Patients with metastatic colorectal cancer that harbor KRAS mutations in exon 2 do not benefit from anti–epidermal growth factor receptor therapy.
Other activating RAS mutations may also be negative predictive biomarkers for anti-epidermal growth factor receptor therapy.
In this prospective–retrospective analysis, Dr Jean-Yves Douillard and colleagues assessed the efficacy and safety of panitumumab plus oxaliplatin, fluorouracil, and leucovorin (FOLFOX4) as compared with FOLFOX4 alone, according to RAS or BRAF mutation status.
|Overall survival was 26 months in the panitumumab–FOLFOX4 group|
|New England Journal of Medicine|
The research team analyzed a total of 639 patients who had metastatic colorectal cancer without KRAS mutations in exon 2.
The patients had results for at least one of the following: KRAS exon 3 or 4; NRAS exon 2, 3, or 4; or BRAF exon 15.
The overall rate of ascertainment of RAS status was 90%.
Among 512 patients without RAS mutations, progression-free survival was 10 months with panitumumab–FOLFOX4 versus 8 months with FOLFOX4 alone.
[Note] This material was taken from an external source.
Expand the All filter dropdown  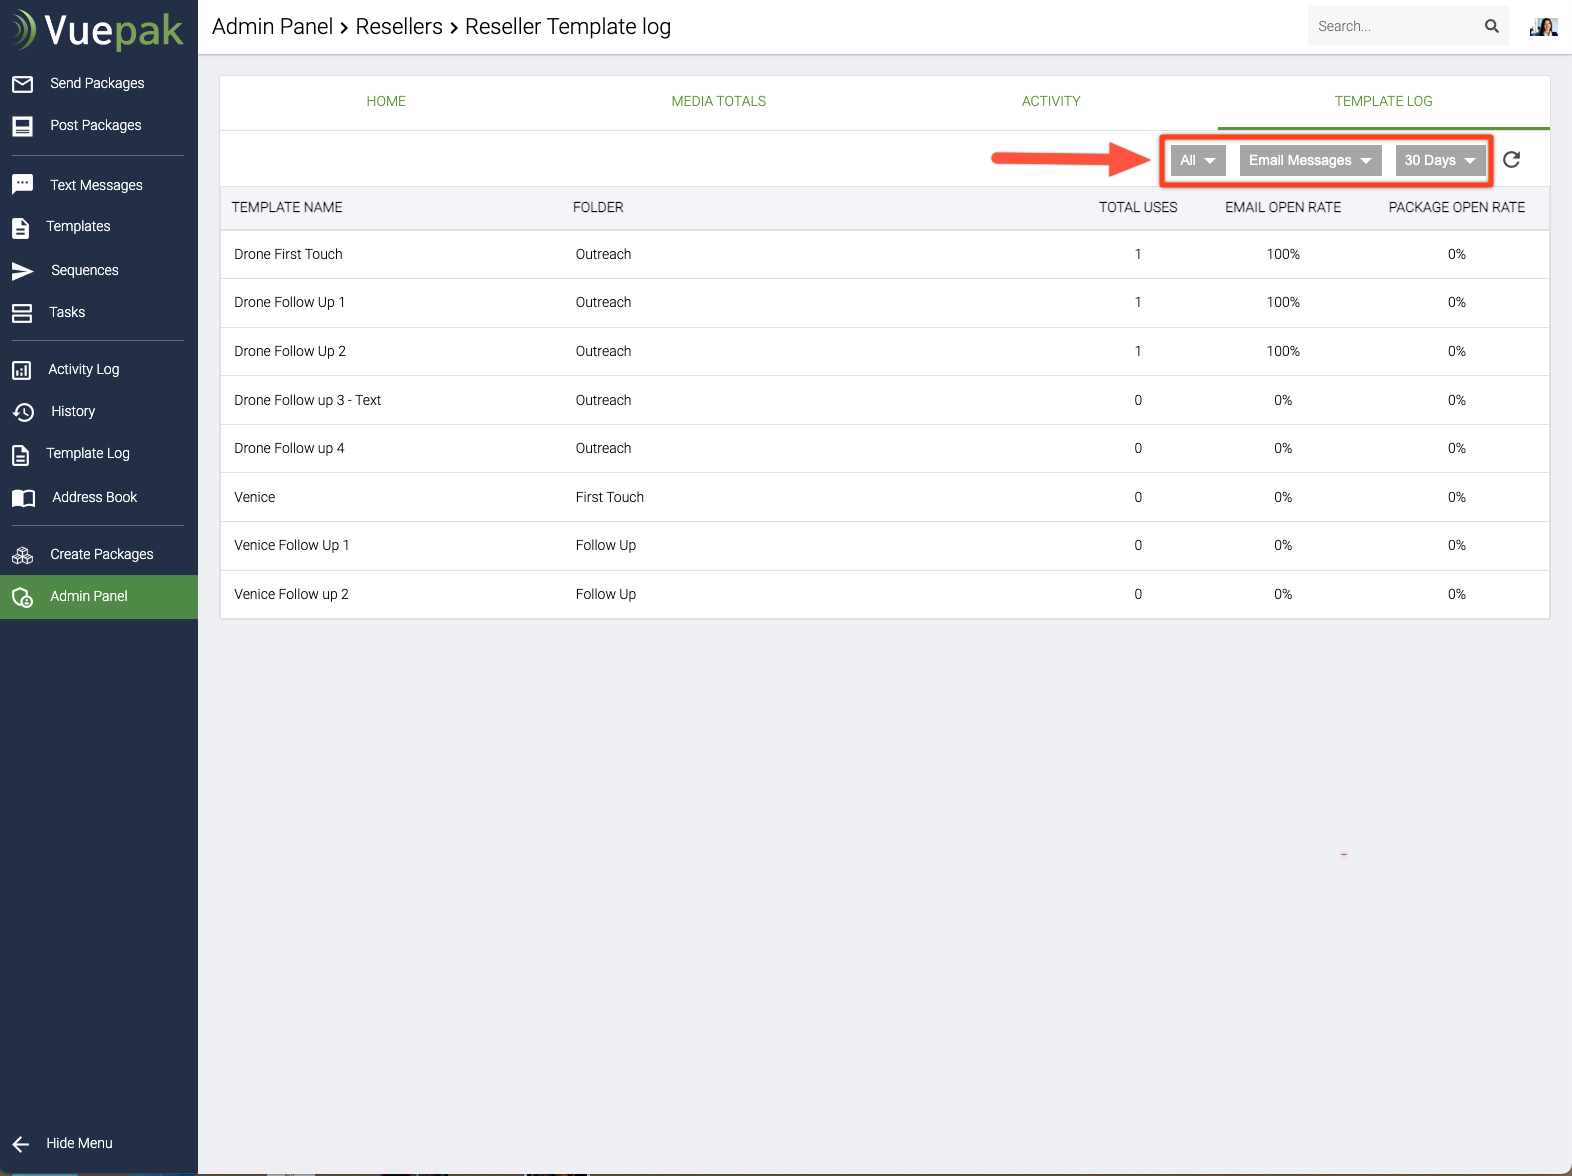[1197, 160]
The team observed that overall survival was 26 months in the panitumumab–FOLFOX4 group versus 20 months in the FOLFOX4-alone group.
The doctors also found that a total of 108 patients with nonmutated KRAS exon 2 had other RAS mutations.
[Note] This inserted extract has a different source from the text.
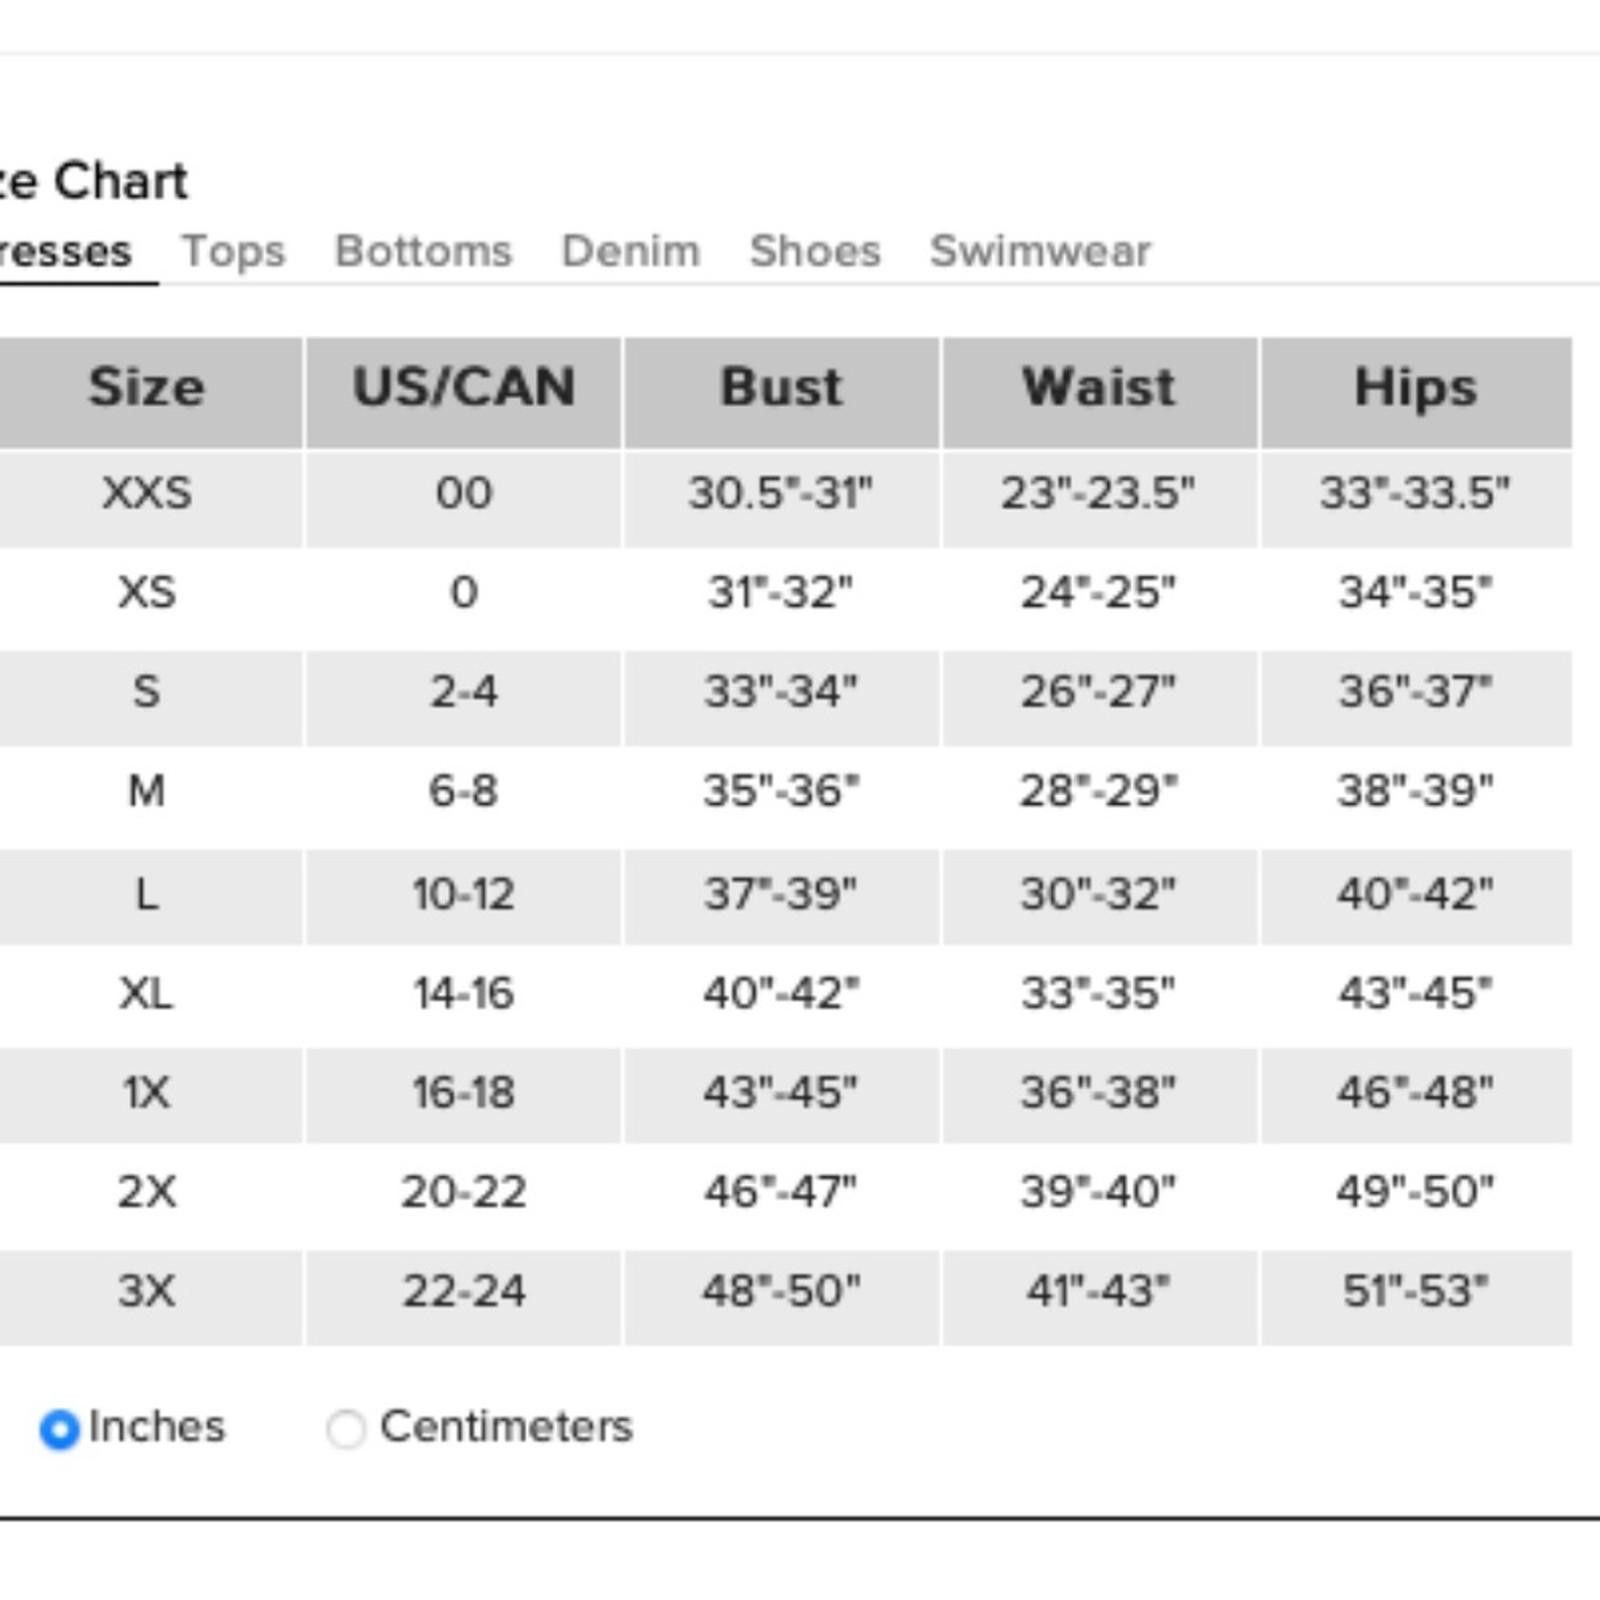
Task: Switch to the Denim size tab
Action: [x=630, y=251]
These mutations were associated with inferior progression-free survival and overall survival with panitumumab–FOLFOX4 treatment, which was consistent with the findings in patients with KRAS mutations in exon 2.
BRAF mutations were a negative prognostic factor.
No new safety signals were identified.
Dr Douillard's team concludes, "Additional RAS mutations predicted a lack of response in patients who received panitumumab–FOLFOX4."
"In patients who had metastatic colorectal cancer without RAS mutations, improvements in overall survival were observed with panitumumab–FOLFOX4 therapy."